Impact & The Road Ahead

These collective advancements significantly broaden the applicability and reliability of PINNs across diverse scientific and engineering domains. From medical imaging and cardiac biomechanics (“On Parameter Identification in Three-Dimensional Elasticity and Discretisation with Physics-Informed Neural Networks” by Federica Caforio et al. from the University of Graz) to atmospheric dispersion modeling (“Physics-Informed Neural Networks for Source Inversion and Parameters Estimation in Atmospheric Dispersion” by Brenda Anague et al. from the University of KwaZulu-Natal), PINNs are proving to be powerful tools for solving complex inverse problems with sparse data.

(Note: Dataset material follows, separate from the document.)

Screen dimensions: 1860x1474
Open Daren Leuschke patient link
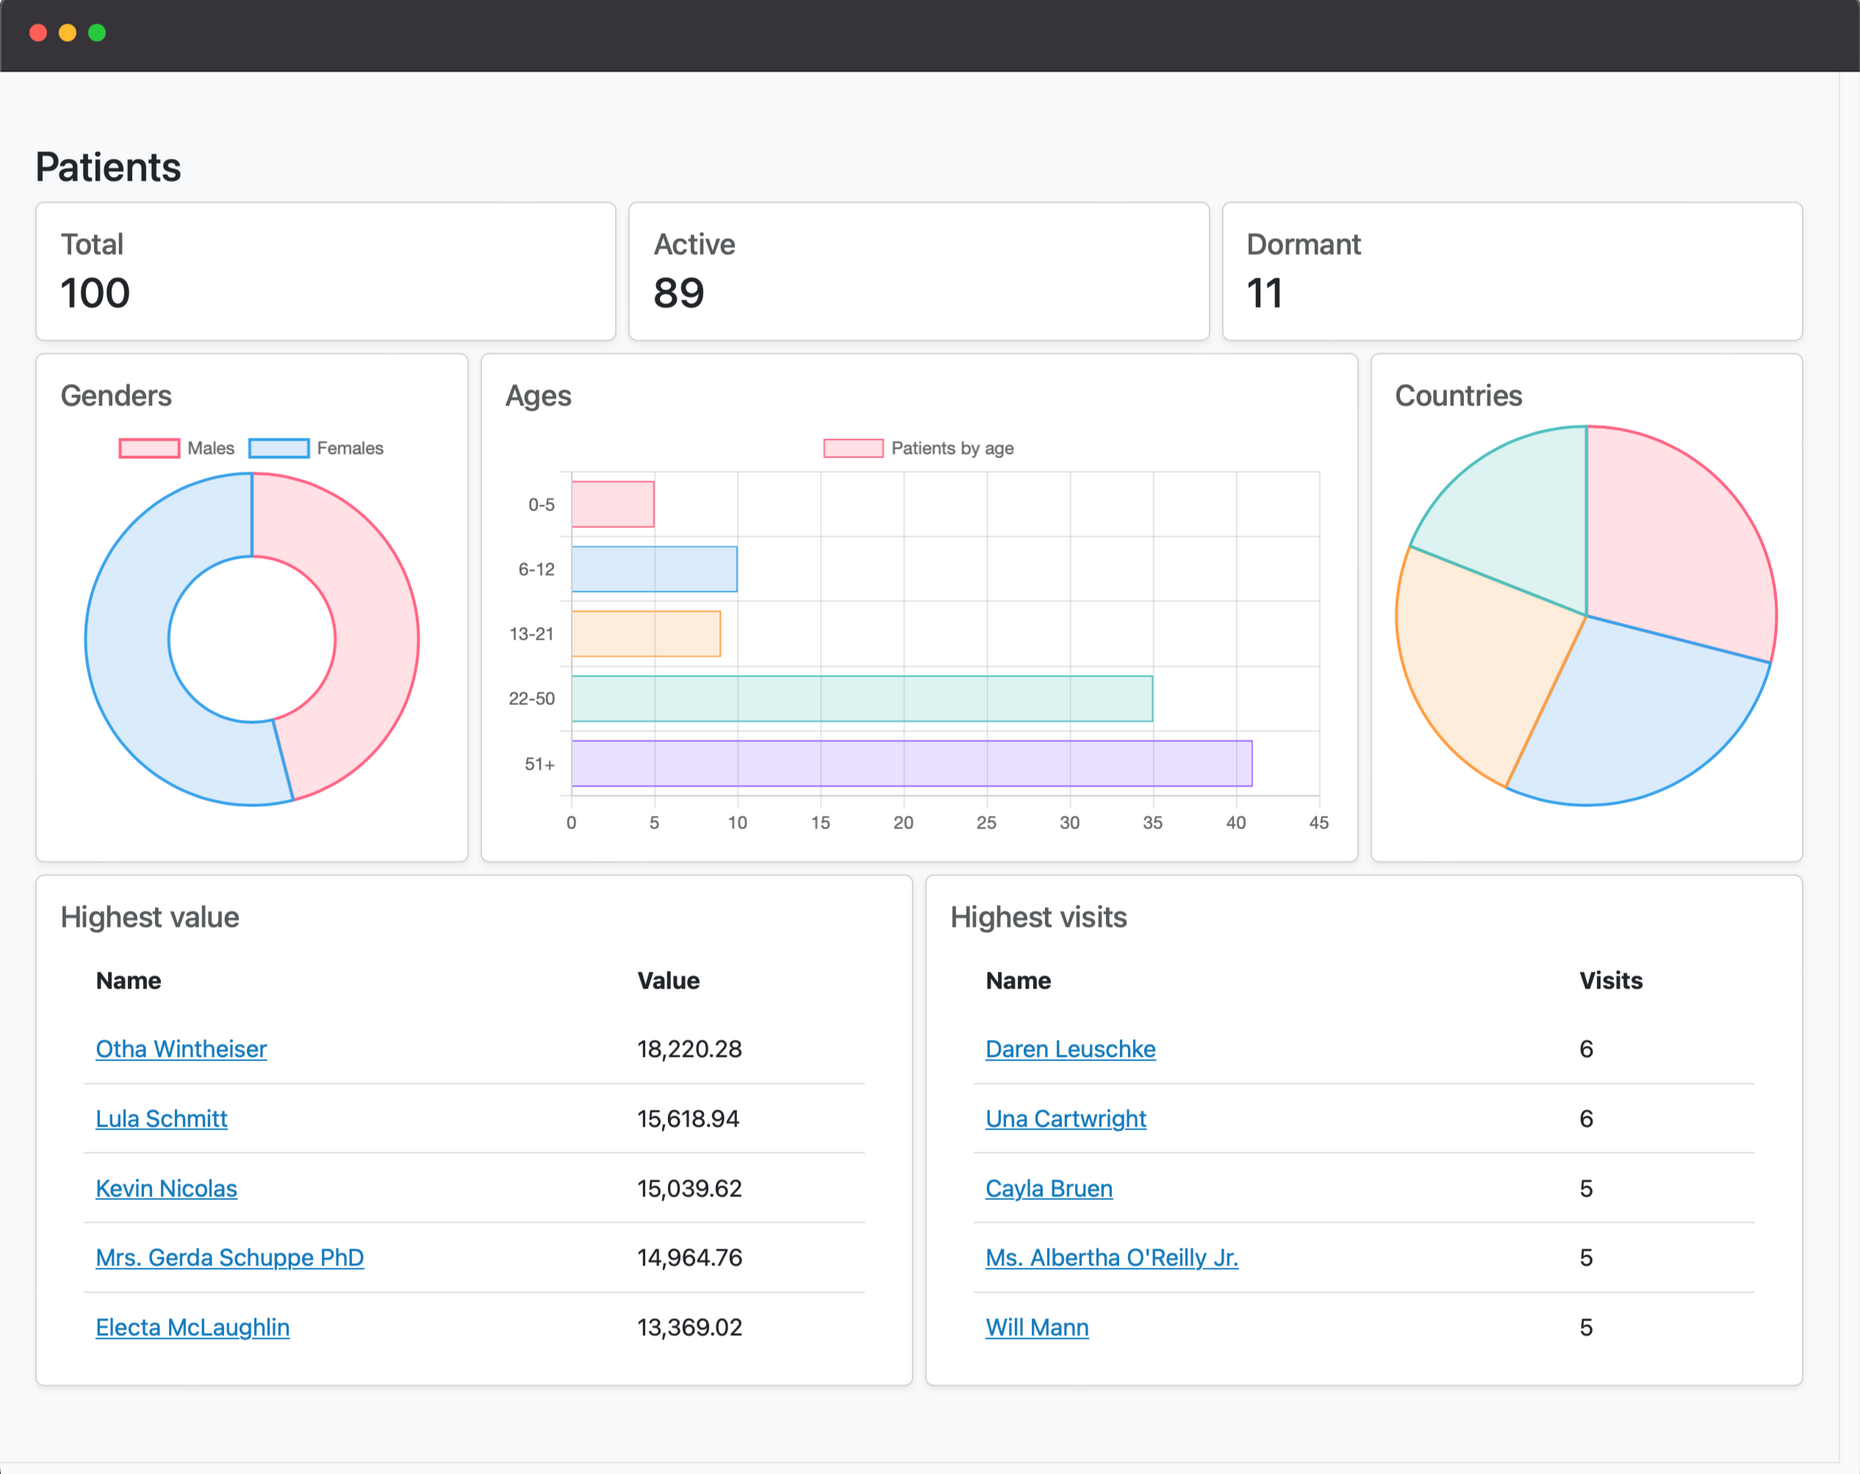[1070, 1049]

In critical infrastructure, PINNs are enhancing real-time control, as seen in the superior fault tolerance of PINNs over LSTMs for steam temperature control in power plants (“PINN vs LSTM: A Comparative Study for Steam Temperature Control in Heat Recovery Steam Generators” and “Fault-Tolerant Temperature Control of HRSG Superheaters: Stability Analysis Under Valve Leakage Using Physics-Informed Neural Networks” by Mojtaba Fanoodi et al., AmirKabir University of Technology). They are also accelerating electromagnetic transient stability assessment in power systems (“Scalable Physics-Informed Neural Networks for Accelerating Electromagnetic Transient Stability Assessment” by I. Ventura et al., DTU Computing Center).

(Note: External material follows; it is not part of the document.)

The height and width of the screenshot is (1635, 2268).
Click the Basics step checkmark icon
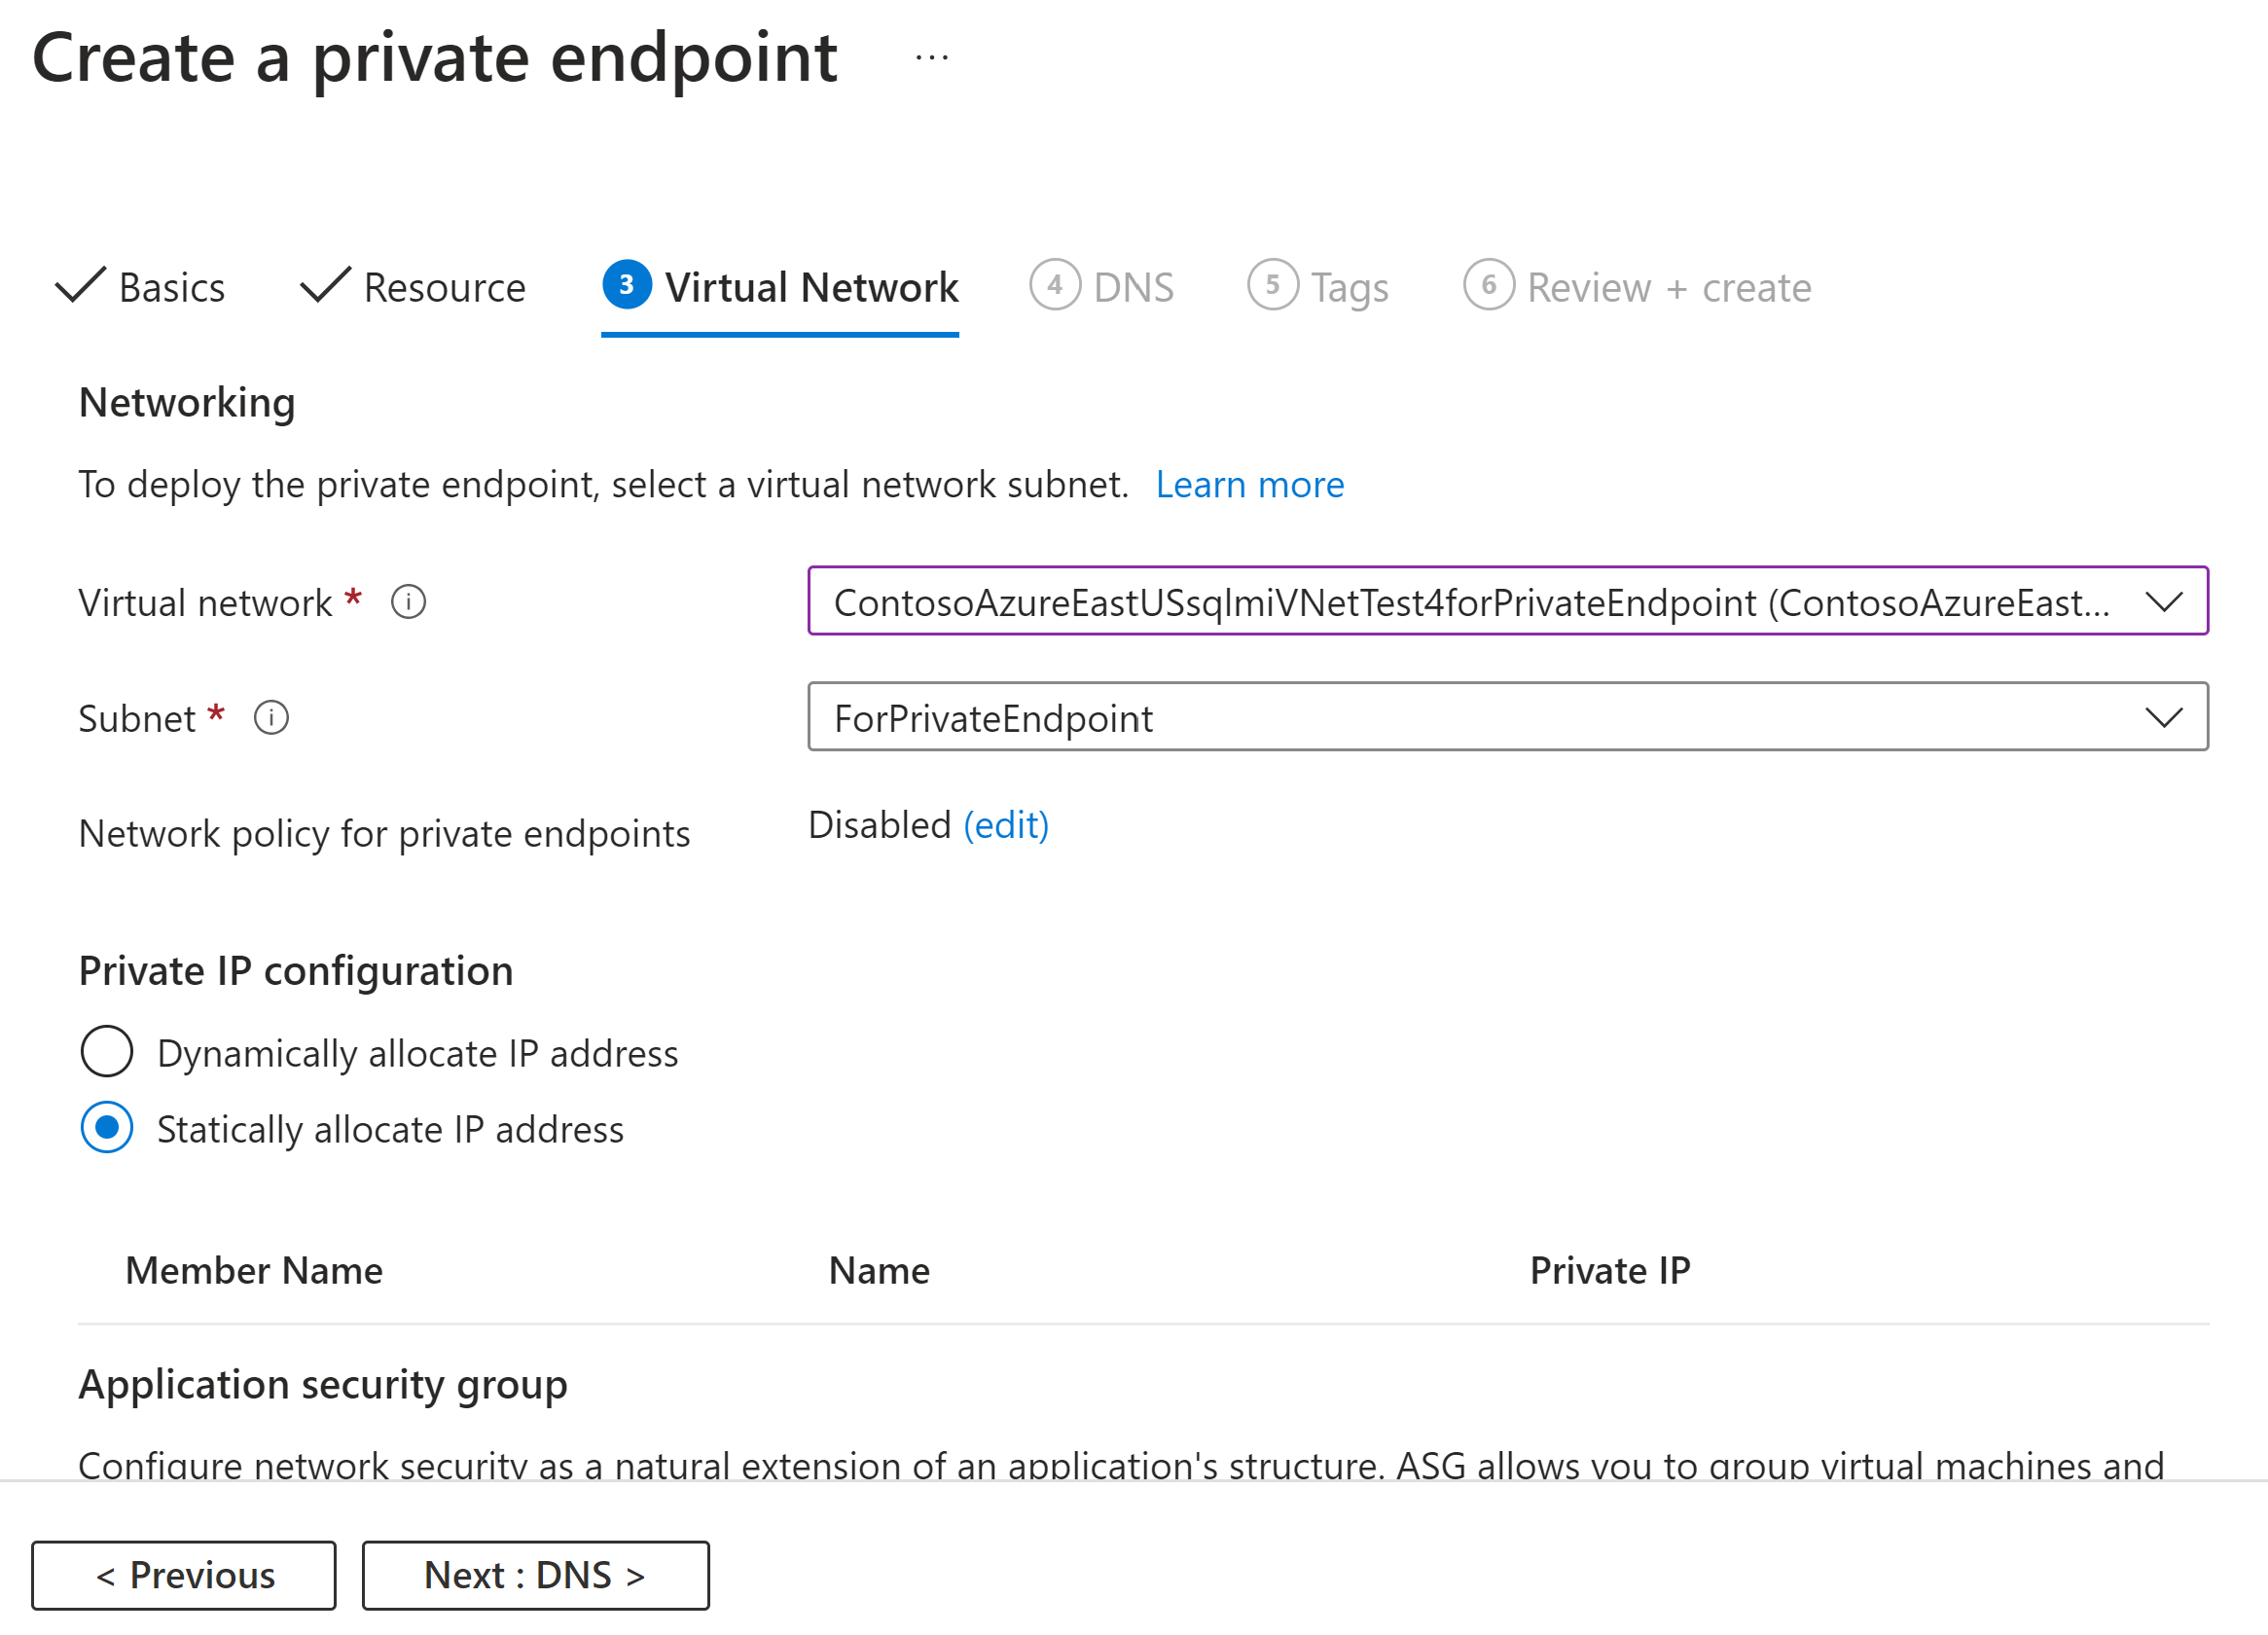click(x=80, y=285)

The advent of quantum-classical PINNs (“Quantum-Classical Physics-Informed Neural Networks for Solving Reservoir Seepage Equations” by Rao, X. et al.) and wavelet-accelerated quantum neural networks (“Wavelet-Accelerated Physics-Informed Quantum Neural Network for Multiscale Partial Differential Equations” by D. Gupta et al., Indian Institute of Science) hints at a future where hybrid computing paradigms unlock even greater efficiency and accuracy for multiscale and high-dimensional problems.

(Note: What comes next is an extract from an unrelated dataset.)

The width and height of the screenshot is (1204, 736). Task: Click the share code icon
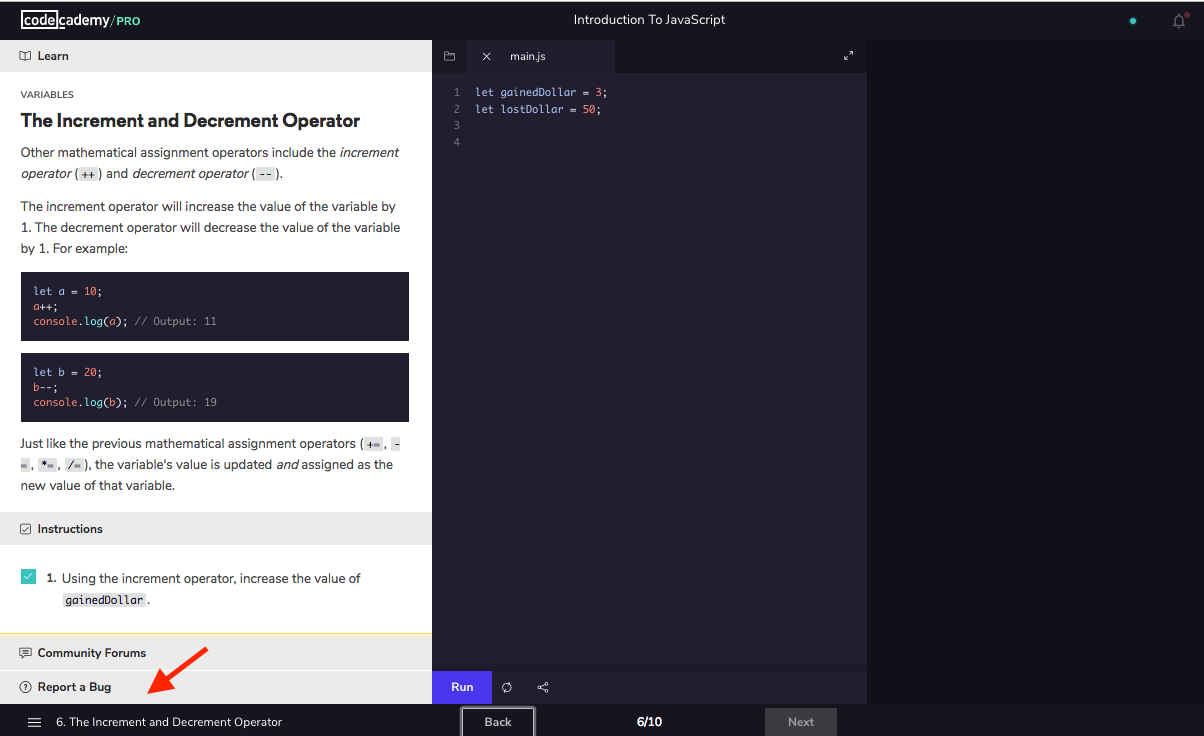[543, 688]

Looking ahead, the emphasis will be on developing more robust, interpretable, and efficient PINN frameworks. Techniques like knowledge distillation (“KD-PINN: Knowledge-Distilled PINNs for ultra-low-latency real-time neural PDE solvers” by Karim Bounja et al., Hassan 1st University of Settat) and improved optimization strategies (“Convergence and Sketching-Based Efficient Computation of Neural Tangent Kernel Weights in Physics-Based Loss” by Max Hirsch and Federico Pichi) will be crucial for real-time applications in robotics (“NeuroHJR: Hamilton-Jacobi Reachability-based Obstacle Avoidance in Complex Environments with Physics-Informed Neural Networks” by Granthik Halder et al., IISER Kolkata) and soft robotics (“Generalizable and Fast Surrogates: Model Predictive Control of Articulated Soft Robots using Physics-Informed Neural Networks” by Author A et al.). Moreover, incorporating hard constraints (“DAE-HardNet: A Physics Constrained Neural Network Enforcing Differential-Algebraic Hard Constraints” by Rahul Golder et al., Texas A&M University) and domain decomposition methods will enable PINNs to handle even more complex physical phenomena with greater fidelity. The journey of PINNs from a theoretical concept to a practical, indispensable tool in scientific computing is truly exciting, promising breakthroughs in fields from climate modeling to advanced materials science.